The constitutional issue is straightforward: The Constitution gives the power of the purse to Congress, but in declaring that it would forgive up to $20,000 in loans for households making below $250,000 a year, the Biden administration essentially created about $400 billion in new spending.
The administration points to a law — the 2003 HEROES Act — to assert that Congress empowered it to cancel student loans for anyone affected by a “national emergency,” and everyone in the country was affected because COVID-19 was everywhere. This is a severe twisting of the law, which was enacted not to authorize mass cancellation but primarily to keep members of the military from facing negative student loan ramifications if called to active duty.
That said, even if the law envisioned mass cancellation it still would not apply. HEROES says the secretary of Education can “waive or modify” loan provisions if the national emergency leaves borrowers worse off with regards to their loans than they were before the emergency. But according to data the administration included in its own filing in one of the court challenges, most borrowers do not feel financially worse off now than before the pandemic.
This should be no surprise, since HEROES was also invoked to justify a freeze on student loan repayment that has been in place since March 2020. Not only have borrowers not had to repay, but the nearly three years their loans have been frozen have counted toward eventual forgiveness under several repayment plans.
Biden’s order is flat-out illegal. But that is far from its only problem.
Most directly, taxpayers today or in the future will have to pay for the hundreds-of-billions in lost federal revenue if this “jubilee” goes forward. And with the national debt exceeding $31 trillion, Washington cannot afford to leave nearly half-a-trillion – about the total it spent on children through all programs in 2020 – on the table.
This is especially troubling because this is help for those who generally need it least.
There are, of course, people who struggle with their debt. But this order is not targeted to them.
Overall, the average bachelor’s degree holder is expected to make $1.2 million more over their lifetime than someone with just a high school diploma. Someone who completes medical or law school — and debt is disproportionately used for graduate study — is expected to make around $3.1 million more.
College grads also have very low unemployment rates. Even at the height of pandemic lockdowns their rate was only 8.4 percent, versus 17.6 percent for high school grads and 21.1 percent for adults without a high school diploma. Today the unemployment rate for degree holders is only 1.8 percent.
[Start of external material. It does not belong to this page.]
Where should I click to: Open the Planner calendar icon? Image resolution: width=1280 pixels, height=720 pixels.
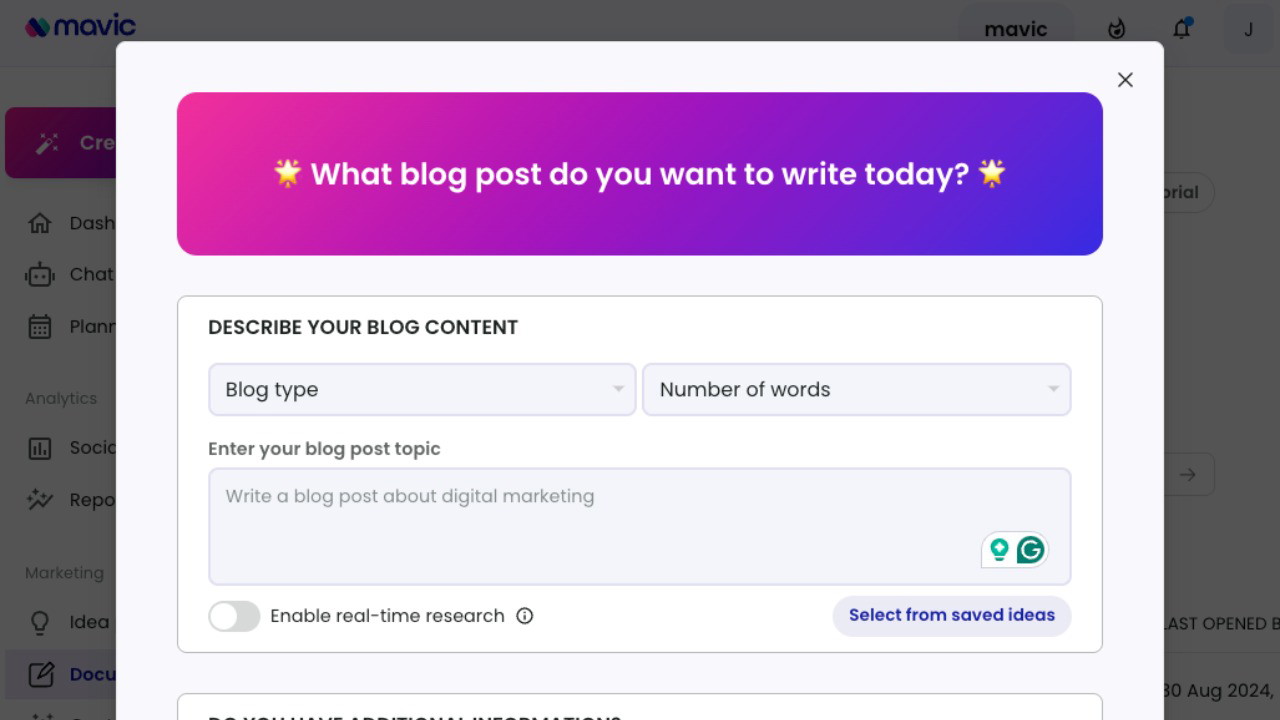click(40, 327)
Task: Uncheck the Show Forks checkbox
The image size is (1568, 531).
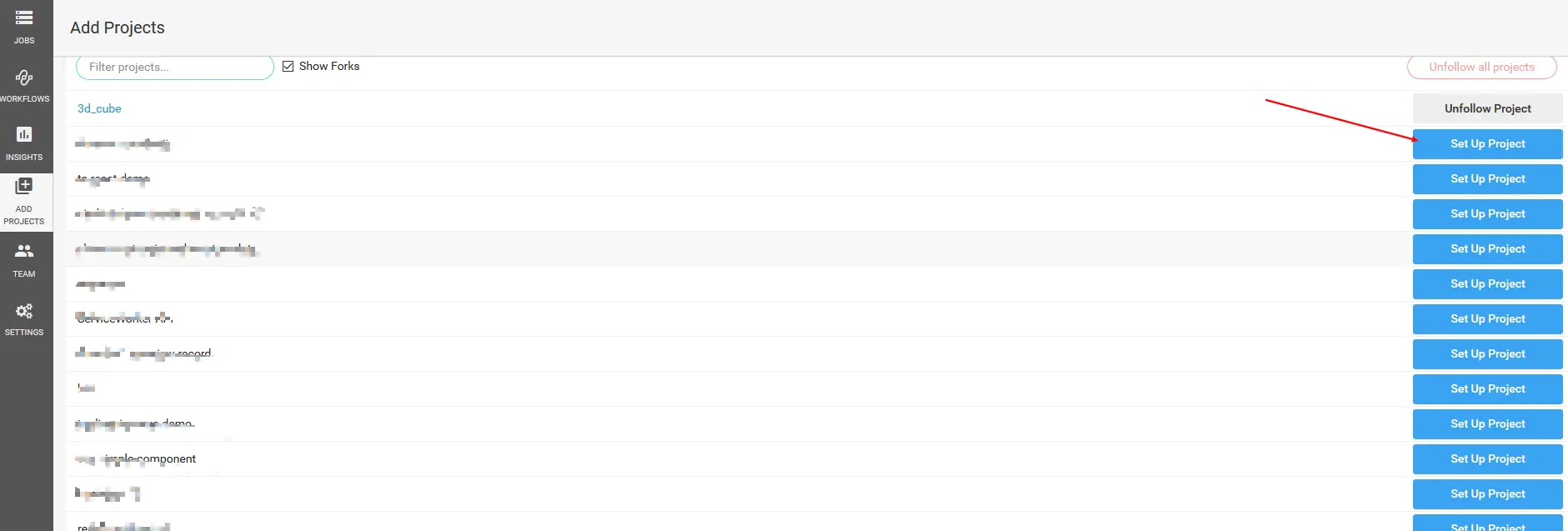Action: tap(288, 67)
Then there is the huge threat to future college affordability.
There is powerful evidence that student aid enables colleges to raise their prices. A recent Federal Reserve Bank of New York study, for instance, found that for every one dollar increase in maximum “subsidized” federal loans (in which Washington pays the interest while the borrower is in school and for six months after graduation) schools raise their prices 60 cents. Colleges can charge more because taxpayer assistance enables students to pay more.
If mass cancellation stands, the dangerous precedent will be set: complain enough and the president will bend to your wishes. That would encourage colleges to raise their prices even faster because, well, how could anyone justify mass cancellation today but not for borrowers “saddled with debt” tomorrow?
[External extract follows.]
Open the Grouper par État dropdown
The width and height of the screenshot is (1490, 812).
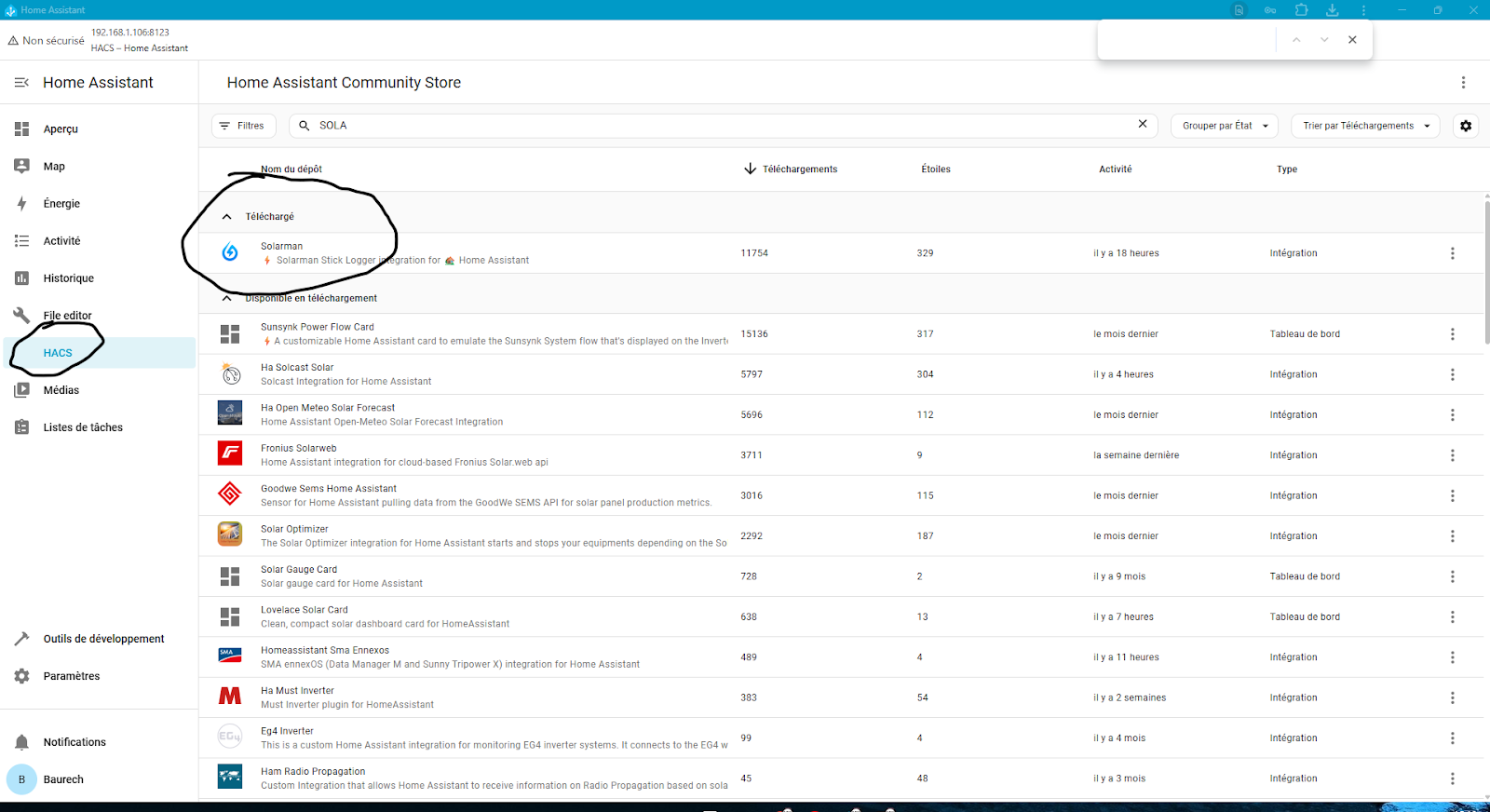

Finally, there are moral concerns. Cancelling up to $20,000 for student debtors seems unfair to anyone who economized on college to avoid debt, diligently repaid their loans, or chose a different path than college.
Why are there so many lawsuits to stop President Biden’s mass student debt cancellation? First and foremost, because it is a brazen assault on the rule of law. But it is also terrible policy.
Neal McCluskey directs the Cato Institute’s Center for Educational Freedom.